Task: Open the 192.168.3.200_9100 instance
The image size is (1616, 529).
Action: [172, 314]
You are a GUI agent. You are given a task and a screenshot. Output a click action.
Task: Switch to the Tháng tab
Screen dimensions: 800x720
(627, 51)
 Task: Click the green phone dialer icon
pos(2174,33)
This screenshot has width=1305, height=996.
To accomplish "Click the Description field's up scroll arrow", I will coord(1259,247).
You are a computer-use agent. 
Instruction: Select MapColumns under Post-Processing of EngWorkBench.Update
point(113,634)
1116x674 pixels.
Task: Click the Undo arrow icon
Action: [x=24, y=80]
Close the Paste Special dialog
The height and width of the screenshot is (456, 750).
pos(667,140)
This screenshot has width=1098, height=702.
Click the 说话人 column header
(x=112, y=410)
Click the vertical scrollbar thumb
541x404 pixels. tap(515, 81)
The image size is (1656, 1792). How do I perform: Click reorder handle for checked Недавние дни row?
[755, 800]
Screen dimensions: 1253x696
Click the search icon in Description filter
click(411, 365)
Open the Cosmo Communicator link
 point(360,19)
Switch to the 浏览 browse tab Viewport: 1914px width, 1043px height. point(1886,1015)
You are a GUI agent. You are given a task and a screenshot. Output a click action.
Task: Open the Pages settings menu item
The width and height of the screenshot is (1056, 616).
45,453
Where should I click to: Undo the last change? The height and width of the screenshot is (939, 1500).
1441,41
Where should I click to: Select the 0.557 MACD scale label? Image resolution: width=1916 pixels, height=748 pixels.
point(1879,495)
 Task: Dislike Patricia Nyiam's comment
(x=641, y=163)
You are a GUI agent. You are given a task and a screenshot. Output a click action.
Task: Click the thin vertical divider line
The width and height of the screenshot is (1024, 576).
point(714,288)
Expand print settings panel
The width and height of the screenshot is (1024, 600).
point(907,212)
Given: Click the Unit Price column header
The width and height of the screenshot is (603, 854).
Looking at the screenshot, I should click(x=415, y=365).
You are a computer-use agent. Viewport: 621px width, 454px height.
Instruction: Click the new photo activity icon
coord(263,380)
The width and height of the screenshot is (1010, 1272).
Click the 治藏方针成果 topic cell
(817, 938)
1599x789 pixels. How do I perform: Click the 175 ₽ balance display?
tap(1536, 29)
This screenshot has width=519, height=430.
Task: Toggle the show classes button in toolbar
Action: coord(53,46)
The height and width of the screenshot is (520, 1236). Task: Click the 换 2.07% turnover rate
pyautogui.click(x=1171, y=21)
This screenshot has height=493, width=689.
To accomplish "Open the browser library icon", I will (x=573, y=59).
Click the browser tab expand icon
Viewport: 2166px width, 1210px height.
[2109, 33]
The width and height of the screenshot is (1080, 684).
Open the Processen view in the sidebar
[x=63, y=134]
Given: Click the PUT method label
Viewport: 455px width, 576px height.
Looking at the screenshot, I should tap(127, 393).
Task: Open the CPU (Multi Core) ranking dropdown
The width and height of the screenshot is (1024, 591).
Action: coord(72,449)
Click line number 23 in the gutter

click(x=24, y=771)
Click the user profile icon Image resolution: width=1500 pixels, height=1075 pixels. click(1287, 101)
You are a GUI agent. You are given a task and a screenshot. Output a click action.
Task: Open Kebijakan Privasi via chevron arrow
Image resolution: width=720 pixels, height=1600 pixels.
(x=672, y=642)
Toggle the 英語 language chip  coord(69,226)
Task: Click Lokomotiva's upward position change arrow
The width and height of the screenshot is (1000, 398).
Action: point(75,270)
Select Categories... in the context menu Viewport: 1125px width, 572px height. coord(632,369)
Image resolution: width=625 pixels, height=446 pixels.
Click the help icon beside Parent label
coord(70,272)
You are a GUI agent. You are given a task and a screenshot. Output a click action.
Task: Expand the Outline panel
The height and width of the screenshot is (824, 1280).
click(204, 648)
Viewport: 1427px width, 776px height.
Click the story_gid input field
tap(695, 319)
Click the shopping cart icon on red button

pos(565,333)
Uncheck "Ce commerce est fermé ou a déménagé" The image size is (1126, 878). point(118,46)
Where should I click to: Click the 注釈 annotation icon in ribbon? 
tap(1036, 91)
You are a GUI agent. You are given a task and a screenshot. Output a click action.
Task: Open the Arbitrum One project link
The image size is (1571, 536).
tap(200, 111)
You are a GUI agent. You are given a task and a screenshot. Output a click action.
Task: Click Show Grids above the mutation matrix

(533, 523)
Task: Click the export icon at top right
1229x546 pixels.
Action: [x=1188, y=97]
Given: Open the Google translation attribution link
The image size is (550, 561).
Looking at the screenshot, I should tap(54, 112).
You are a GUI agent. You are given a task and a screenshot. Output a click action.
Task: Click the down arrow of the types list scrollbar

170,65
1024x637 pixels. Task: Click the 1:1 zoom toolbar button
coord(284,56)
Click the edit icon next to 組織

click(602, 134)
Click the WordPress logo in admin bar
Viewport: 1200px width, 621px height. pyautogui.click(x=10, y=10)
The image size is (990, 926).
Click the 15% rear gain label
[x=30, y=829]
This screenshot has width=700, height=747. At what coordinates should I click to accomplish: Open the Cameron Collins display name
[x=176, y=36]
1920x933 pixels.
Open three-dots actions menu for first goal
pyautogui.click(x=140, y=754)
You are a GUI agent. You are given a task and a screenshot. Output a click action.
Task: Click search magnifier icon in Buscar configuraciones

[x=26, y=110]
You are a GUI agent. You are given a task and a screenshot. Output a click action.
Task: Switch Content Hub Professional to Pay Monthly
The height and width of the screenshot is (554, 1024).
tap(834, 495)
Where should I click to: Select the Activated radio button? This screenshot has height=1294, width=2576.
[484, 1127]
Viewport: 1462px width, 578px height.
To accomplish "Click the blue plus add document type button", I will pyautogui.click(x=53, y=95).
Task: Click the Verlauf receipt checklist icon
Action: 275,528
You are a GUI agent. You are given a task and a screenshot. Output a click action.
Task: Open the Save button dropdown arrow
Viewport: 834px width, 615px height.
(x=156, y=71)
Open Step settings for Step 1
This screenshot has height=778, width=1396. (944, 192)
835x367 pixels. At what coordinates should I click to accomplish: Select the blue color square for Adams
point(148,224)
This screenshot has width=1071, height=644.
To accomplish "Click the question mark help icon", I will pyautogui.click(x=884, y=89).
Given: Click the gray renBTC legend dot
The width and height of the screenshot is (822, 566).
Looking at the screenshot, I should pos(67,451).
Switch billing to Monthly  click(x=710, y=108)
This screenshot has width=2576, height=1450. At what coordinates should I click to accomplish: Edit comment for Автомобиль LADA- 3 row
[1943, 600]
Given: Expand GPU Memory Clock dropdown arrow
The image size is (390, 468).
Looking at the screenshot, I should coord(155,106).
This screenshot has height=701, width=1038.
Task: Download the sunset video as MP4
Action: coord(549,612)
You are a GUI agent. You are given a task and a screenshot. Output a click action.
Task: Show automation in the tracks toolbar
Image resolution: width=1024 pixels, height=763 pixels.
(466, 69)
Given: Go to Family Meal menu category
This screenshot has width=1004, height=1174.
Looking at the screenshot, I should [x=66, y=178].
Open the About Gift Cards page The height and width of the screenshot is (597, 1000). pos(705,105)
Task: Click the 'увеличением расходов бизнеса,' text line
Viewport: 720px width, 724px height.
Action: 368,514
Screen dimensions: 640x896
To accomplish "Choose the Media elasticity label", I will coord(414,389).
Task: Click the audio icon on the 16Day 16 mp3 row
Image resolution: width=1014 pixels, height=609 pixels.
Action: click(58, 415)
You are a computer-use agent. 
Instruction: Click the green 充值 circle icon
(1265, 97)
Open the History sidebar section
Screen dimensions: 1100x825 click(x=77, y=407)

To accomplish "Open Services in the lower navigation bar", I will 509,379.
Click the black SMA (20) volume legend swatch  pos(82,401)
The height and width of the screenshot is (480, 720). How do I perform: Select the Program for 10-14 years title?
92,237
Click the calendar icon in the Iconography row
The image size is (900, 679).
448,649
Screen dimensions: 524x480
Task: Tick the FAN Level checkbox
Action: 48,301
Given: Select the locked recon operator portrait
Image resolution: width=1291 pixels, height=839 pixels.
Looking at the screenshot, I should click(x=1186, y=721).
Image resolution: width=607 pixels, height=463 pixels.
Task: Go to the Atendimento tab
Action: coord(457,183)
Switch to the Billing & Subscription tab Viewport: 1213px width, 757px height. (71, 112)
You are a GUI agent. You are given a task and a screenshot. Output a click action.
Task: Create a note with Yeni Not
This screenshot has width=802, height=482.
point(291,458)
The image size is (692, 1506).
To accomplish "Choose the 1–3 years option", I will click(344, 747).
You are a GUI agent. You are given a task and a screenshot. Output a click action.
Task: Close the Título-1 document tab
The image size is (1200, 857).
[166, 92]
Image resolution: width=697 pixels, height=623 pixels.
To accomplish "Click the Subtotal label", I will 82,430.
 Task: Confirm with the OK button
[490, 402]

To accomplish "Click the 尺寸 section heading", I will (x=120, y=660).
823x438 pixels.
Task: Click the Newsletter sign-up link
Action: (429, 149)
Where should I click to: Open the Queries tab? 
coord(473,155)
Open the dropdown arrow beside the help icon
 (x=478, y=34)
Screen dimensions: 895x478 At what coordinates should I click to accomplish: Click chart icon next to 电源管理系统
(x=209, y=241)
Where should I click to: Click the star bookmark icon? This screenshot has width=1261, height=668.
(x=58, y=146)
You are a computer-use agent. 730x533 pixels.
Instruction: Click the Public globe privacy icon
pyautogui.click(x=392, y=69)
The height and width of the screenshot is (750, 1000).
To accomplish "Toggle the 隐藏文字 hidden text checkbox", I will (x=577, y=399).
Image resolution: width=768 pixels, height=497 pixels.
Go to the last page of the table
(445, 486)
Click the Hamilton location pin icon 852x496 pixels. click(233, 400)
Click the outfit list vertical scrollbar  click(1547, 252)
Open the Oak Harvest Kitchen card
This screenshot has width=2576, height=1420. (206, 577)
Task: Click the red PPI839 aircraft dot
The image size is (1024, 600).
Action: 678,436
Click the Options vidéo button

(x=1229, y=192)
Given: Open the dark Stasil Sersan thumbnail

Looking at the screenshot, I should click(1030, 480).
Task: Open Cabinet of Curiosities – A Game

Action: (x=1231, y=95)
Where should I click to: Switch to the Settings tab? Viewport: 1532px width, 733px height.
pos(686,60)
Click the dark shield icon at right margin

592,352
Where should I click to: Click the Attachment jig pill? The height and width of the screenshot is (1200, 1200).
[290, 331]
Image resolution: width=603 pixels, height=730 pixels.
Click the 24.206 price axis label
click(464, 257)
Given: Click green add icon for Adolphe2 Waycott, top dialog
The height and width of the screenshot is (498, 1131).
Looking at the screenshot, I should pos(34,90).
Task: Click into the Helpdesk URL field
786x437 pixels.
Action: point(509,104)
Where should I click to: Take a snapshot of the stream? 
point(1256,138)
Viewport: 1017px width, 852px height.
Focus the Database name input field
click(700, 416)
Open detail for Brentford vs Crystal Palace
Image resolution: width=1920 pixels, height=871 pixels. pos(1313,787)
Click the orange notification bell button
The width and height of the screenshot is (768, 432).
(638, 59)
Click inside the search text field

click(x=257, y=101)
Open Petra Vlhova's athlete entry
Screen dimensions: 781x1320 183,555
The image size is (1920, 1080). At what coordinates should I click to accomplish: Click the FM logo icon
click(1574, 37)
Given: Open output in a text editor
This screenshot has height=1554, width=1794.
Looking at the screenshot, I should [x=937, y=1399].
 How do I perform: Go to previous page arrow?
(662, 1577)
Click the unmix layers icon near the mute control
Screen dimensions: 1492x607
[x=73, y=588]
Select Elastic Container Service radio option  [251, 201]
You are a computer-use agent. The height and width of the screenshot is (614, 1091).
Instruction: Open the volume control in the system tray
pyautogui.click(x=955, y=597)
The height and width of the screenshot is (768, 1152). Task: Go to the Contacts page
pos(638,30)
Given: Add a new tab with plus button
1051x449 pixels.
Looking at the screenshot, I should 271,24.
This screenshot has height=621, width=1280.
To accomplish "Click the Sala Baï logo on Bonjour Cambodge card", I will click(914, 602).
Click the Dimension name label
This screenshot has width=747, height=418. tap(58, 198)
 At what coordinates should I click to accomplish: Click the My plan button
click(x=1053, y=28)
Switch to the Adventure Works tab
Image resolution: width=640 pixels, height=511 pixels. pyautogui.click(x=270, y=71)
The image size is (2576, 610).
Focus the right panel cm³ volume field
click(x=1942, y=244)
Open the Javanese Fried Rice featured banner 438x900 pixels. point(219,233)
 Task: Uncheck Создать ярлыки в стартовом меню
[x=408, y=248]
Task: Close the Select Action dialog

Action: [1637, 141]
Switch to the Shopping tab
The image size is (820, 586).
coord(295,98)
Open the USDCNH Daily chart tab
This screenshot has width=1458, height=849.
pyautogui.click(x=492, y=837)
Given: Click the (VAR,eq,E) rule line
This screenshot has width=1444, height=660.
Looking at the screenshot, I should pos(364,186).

__________________________________________________

Work order → Search the listing above for "computer" and copy every line that holds it.

Your response →
You are a computer-use agent. 
You are a computer-use agent. Viewport: 621px width, 454px height.
You are a computer-use agent. 
You are a computer-use agent. 730x533 pixels.
You are a computer-use agent. The height and width of the screenshot is (614, 1091).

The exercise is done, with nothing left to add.